Pixel coordinate grounding data:

[Start of Attachment]

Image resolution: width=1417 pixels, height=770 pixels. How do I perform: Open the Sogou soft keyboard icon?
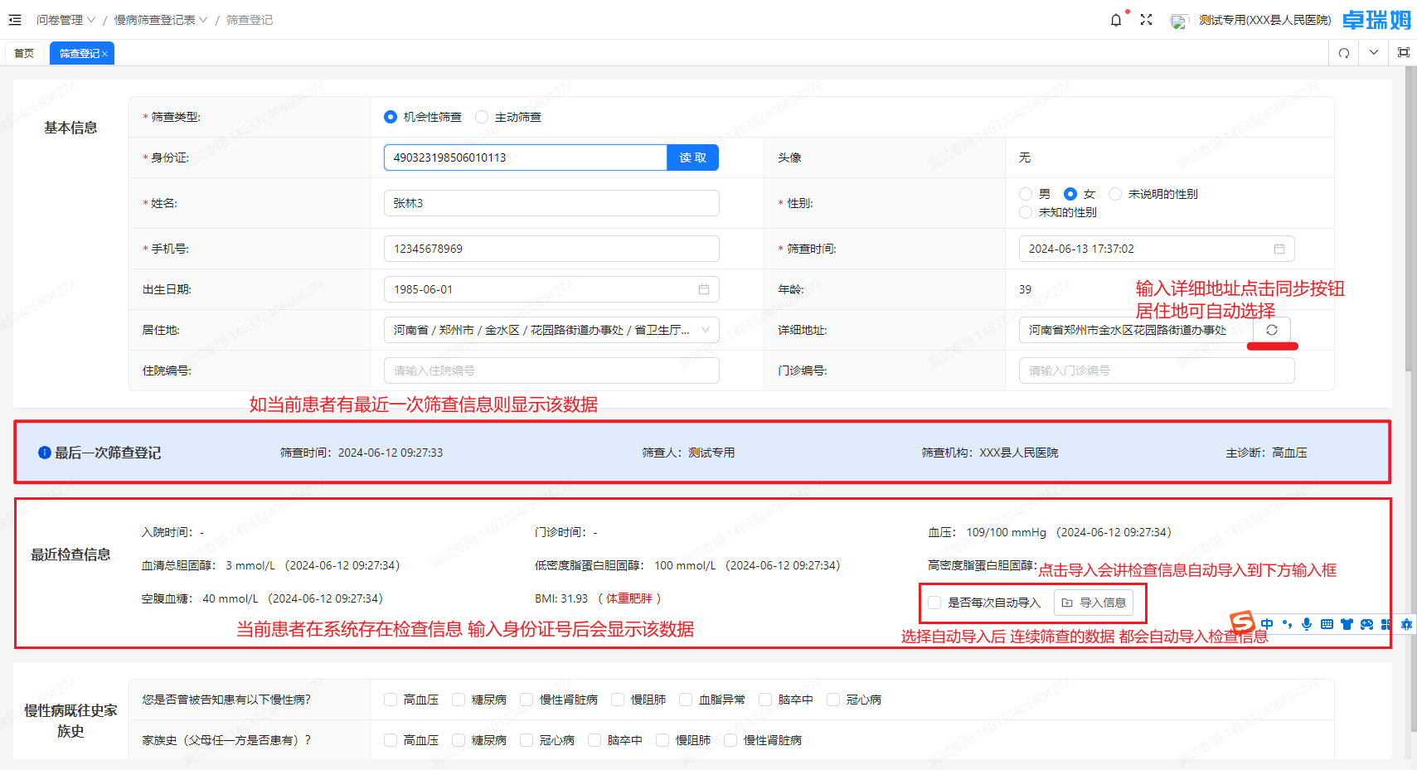[x=1327, y=624]
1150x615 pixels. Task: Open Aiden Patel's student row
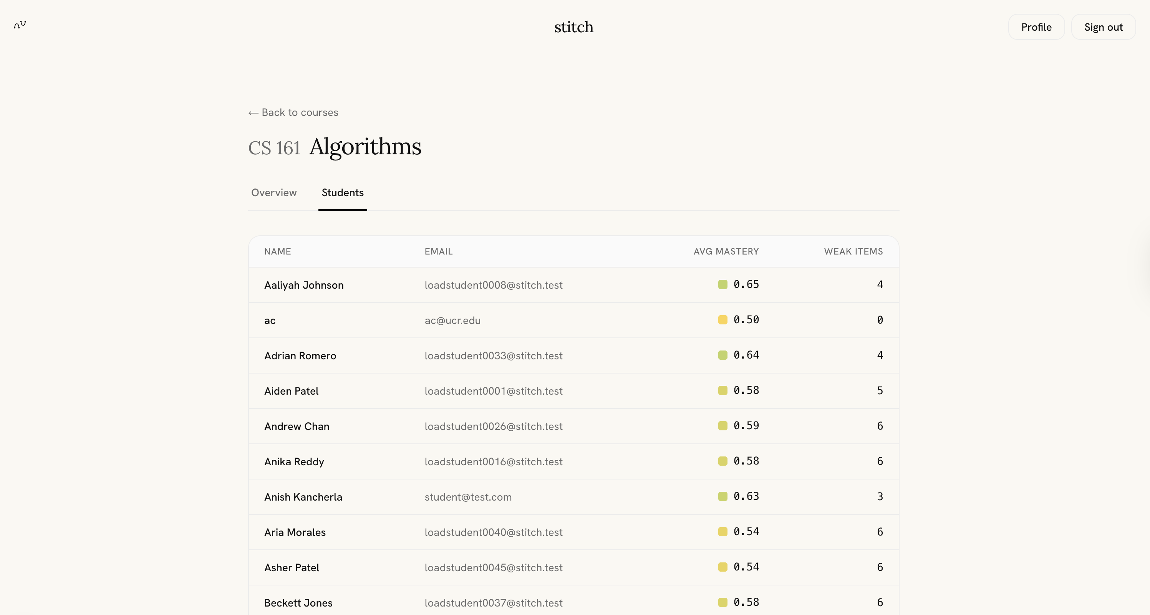[291, 391]
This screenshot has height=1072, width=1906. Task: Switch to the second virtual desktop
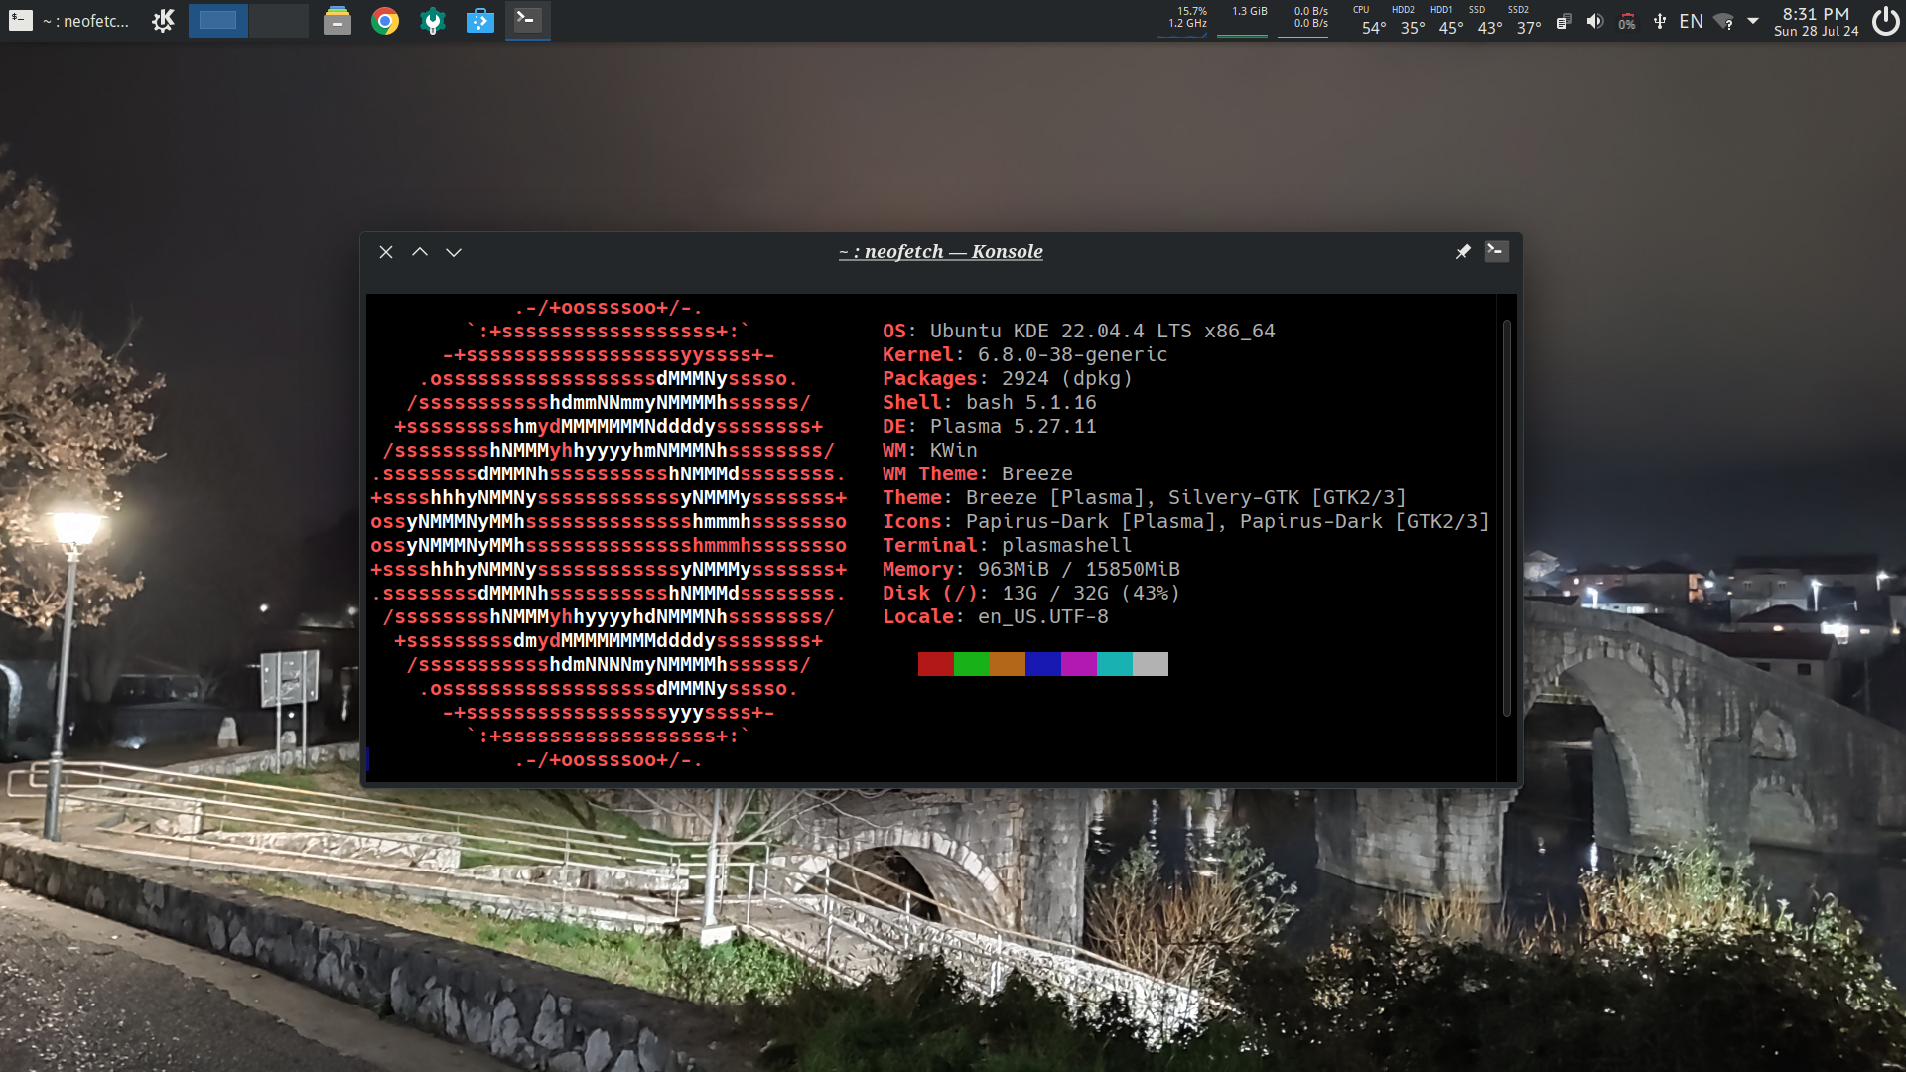279,21
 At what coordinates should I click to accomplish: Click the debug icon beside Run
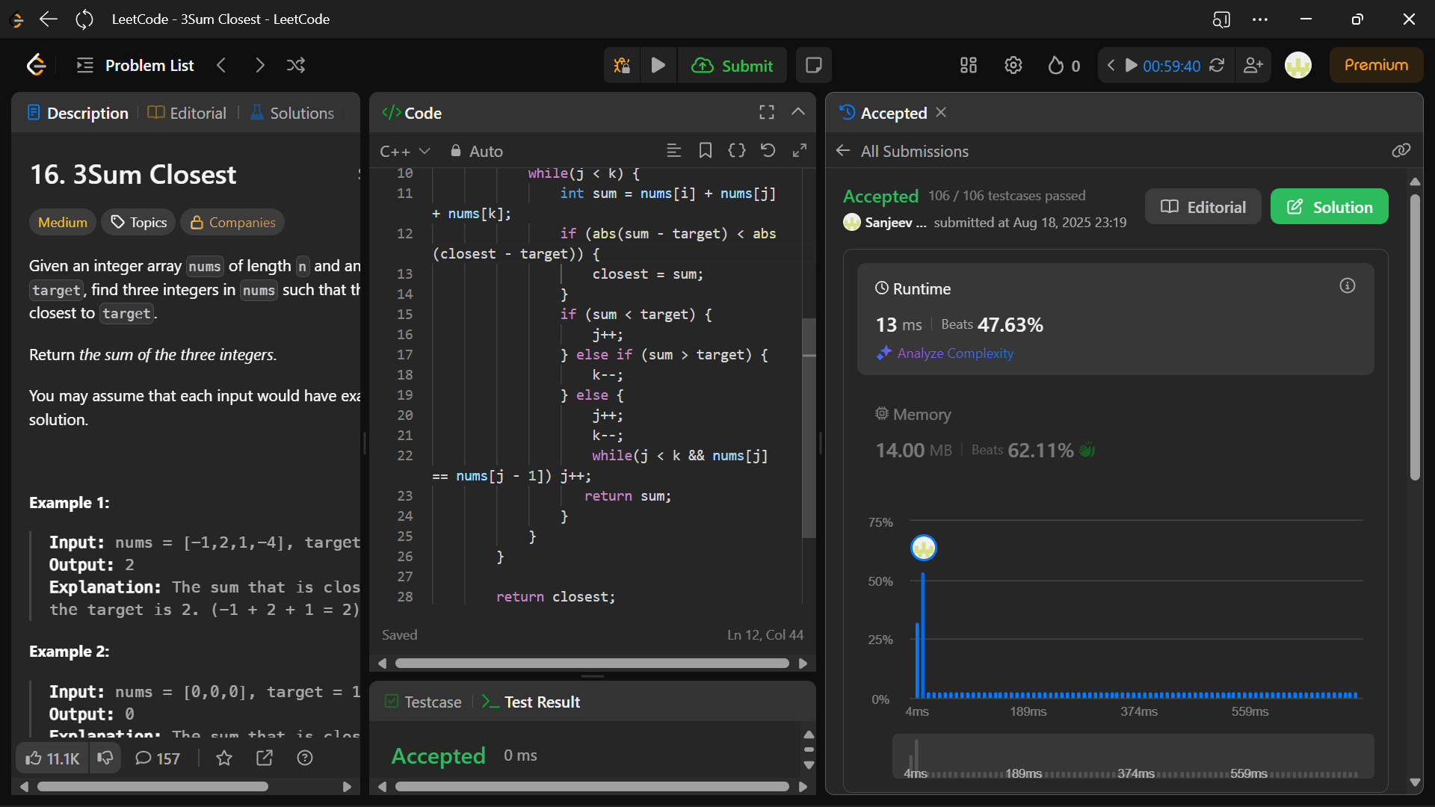pos(621,66)
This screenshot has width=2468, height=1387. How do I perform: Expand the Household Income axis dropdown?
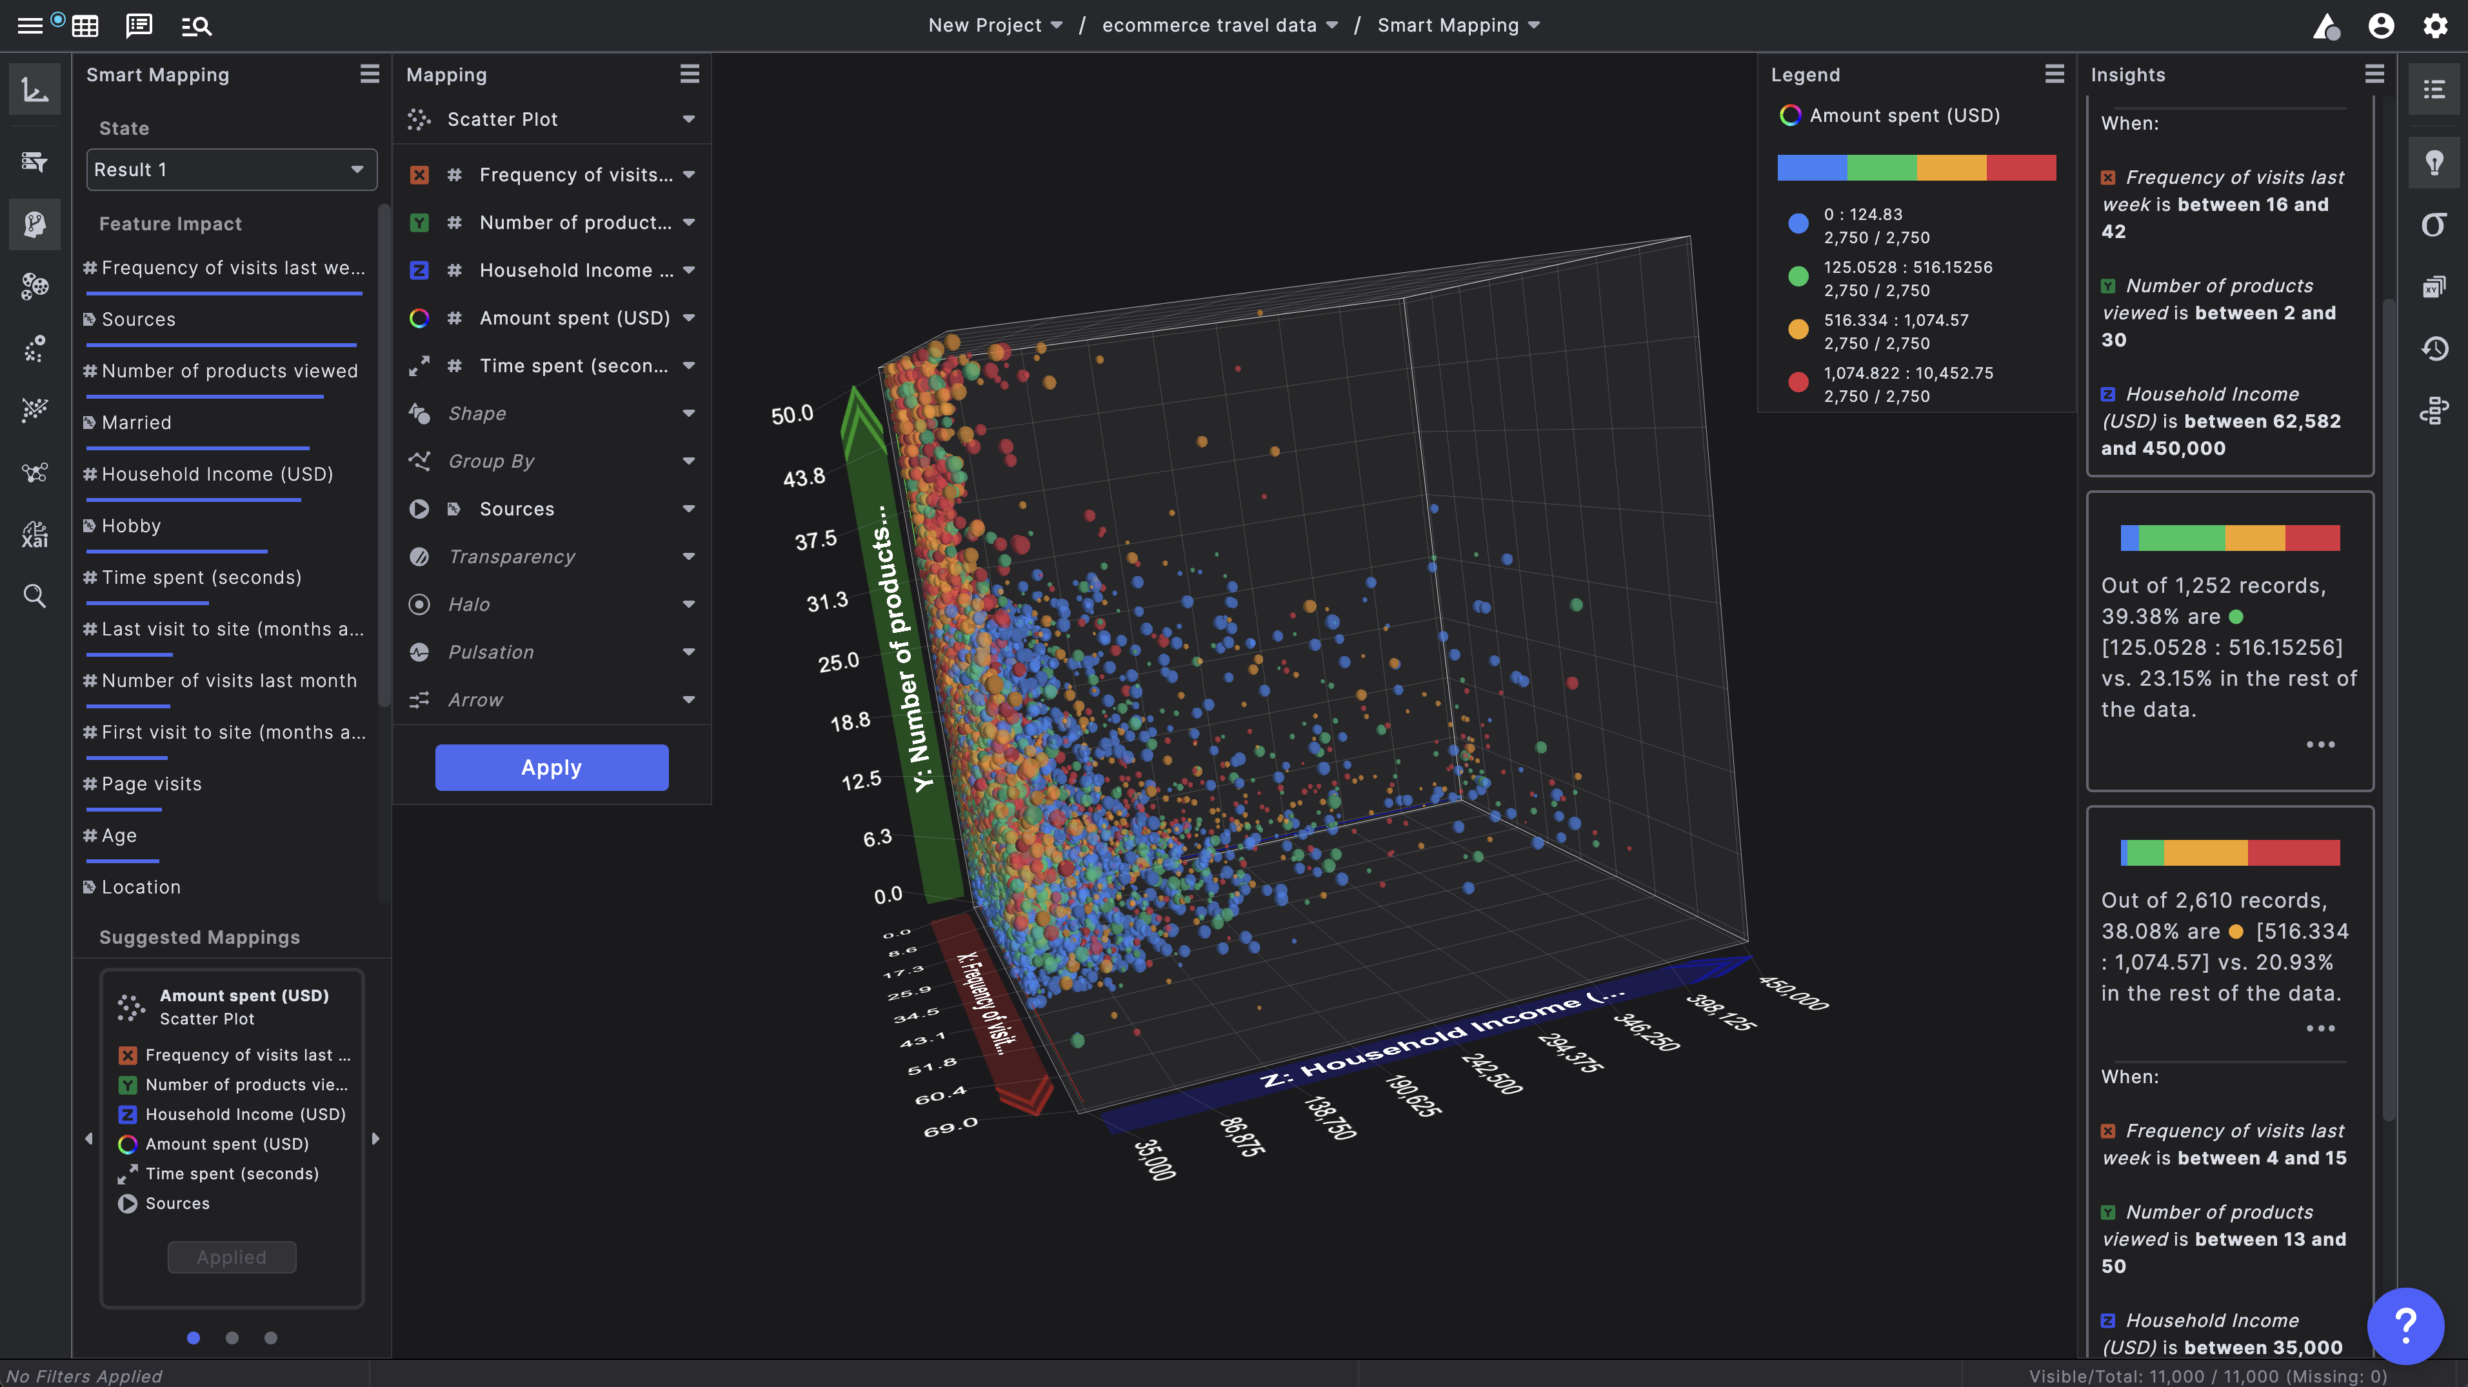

[End of Attachment]

**WHAT THE TASK REQUIRES**. Reproduce exactly, with every picture left out, the lines from the one that contains "1150x615 pixels. Task: Open" to the final line of the records above.

**RESULT BELOW**.
1150x615 pixels. Task: Open Aiden Patel's student row
[291, 391]
This screenshot has height=1072, width=1906. Task: Switch to the second virtual desktop
279,21
 At what coordinates should I click to accomplish: Click the debug icon beside Run
pos(621,66)
This screenshot has width=2468, height=1387. How do I perform: Expand the Household Income axis dropdown?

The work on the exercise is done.